Students March for New Type of Education in Venezuela

Youth and students marched on Tuesday morning from the Bolivarian University of Venezuela (UBV) to the National Assembly, in order to demand more democratic decision making in the nation's universities and a transformation of the university system to make it more equitable.
The student march on Tuesday (ABN)


Mérida, June 18th 2009 (Venezuelanalysis.com) – Youth
and students marched on Tuesday morning from the Bolivarian University of
Venezuela (UBV) to the National Assembly, in order to demand more democratic decision
making in the nation's universities and a transformation of the university
system to make it more equitable.

The march followed a month of protests by
pro-government students and anti-government students regarding university
funding and structure.

The UBV is part of the government's social program
called the Mission Sucre, which aims to provide free higher education to all
those who were previously excluded from it or who need it. The marching
students said they want a more equal distribution of university funding between
the government universities and autonomous universities like the UCV, which are
government-funded but make all their decisions independently of the government.

The students also called for democratic participation
in university administration, fairer admission mechanisms, and a nation-wide
discussion about the role of education generally, in the country.

Vicente Moronta, a history student at the UCV said
that constructing socialism involves new social relations, so students in
Venezuela need a "new paradigm of education". He said the marching students
want to create a university that "orchestrates a new social order".

Moronta said it is necessary to revise the concept of
autonomous universities. "The current university law was made in 1970 with the
military incursion that closed down academic life for over three years and that
generated a structure that caused the currently reality of the privatized
university that excludes the popular sectors," Moronta said.

One banner in the march said, "What are the bourgeoisie
complaining about? UCV budget 949,819,000 bolivars [$US 442 million], population
58,000. UBV budget 193,342,000 bolivars [$US 90 million] population 260,305".
The banner was referring to a protest on May 20th by opposition
students, leaders, and UCV rector Cecilia Garcia, who marched to protest the
government's 6% budget cut to higher education. The higher education ministry
invited the students to have a debate about education and education spending.
Minutes into the debate Garcia called it an "ambush" and walked out.

"It's not right that a student of the UCV costs the
country 14,000 bolivars [$US 6,500] per year while one from UBV costs 2,000
bolivars [$US 930]," Moranto said.

Student Natascha Garcia told the rally, "We want there
to be more equality in the distribution of the university budget because
Mission Sucre… has a smaller budget than the UCV." Law student Oliver Rivas
said students want more democracy within the universities.
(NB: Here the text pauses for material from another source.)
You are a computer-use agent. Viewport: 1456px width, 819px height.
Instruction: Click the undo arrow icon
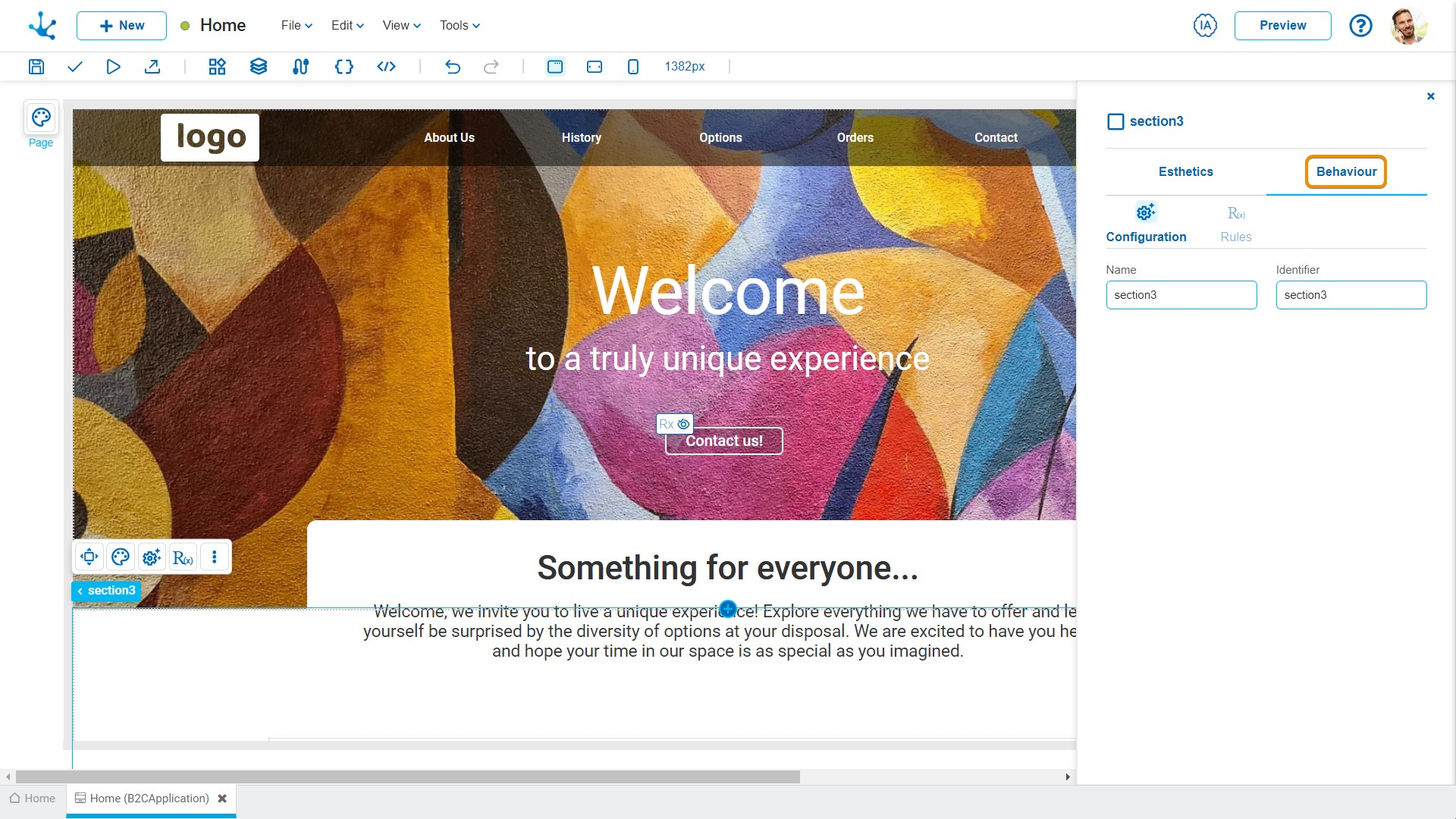tap(452, 66)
On Saturday, the student group Movement for University
Transformation March 28th along with pro-government students had
organized a meeting to call Tuesday's march. Moronta denounced the UCV
authorities for cutting electricity to the auditorium where the students were
meeting.

Previously, on June 8th fourteen
pro-government UCV students began a hunger strike to protest a 16% reduction in
the university's cafeteria budget that had been decided by the autonomous
university administration. When the national budget cuts were announced,
Education Minister Luis Acuna had sent a statement to university administrators
saying that salaries and student services such as the cafeteria, housing and
transportation should not be cut. Four thousand students at UCV depend on the
cafeteria for free meals.

The hunger strike was
violently dispersed with tear gas and gun shots by "unknown people", according
to press reports. However, two of the students involved in the hunger strike, president
of the social work student center Kevin Avila, and president of law student
center Jose Casanova, are currently being publicly threatened by some
university administrators with expulsion proceedings for alleged violence
during the hunger strike. The university council, which is majority opposition,
would have to vote on starting the proceedings.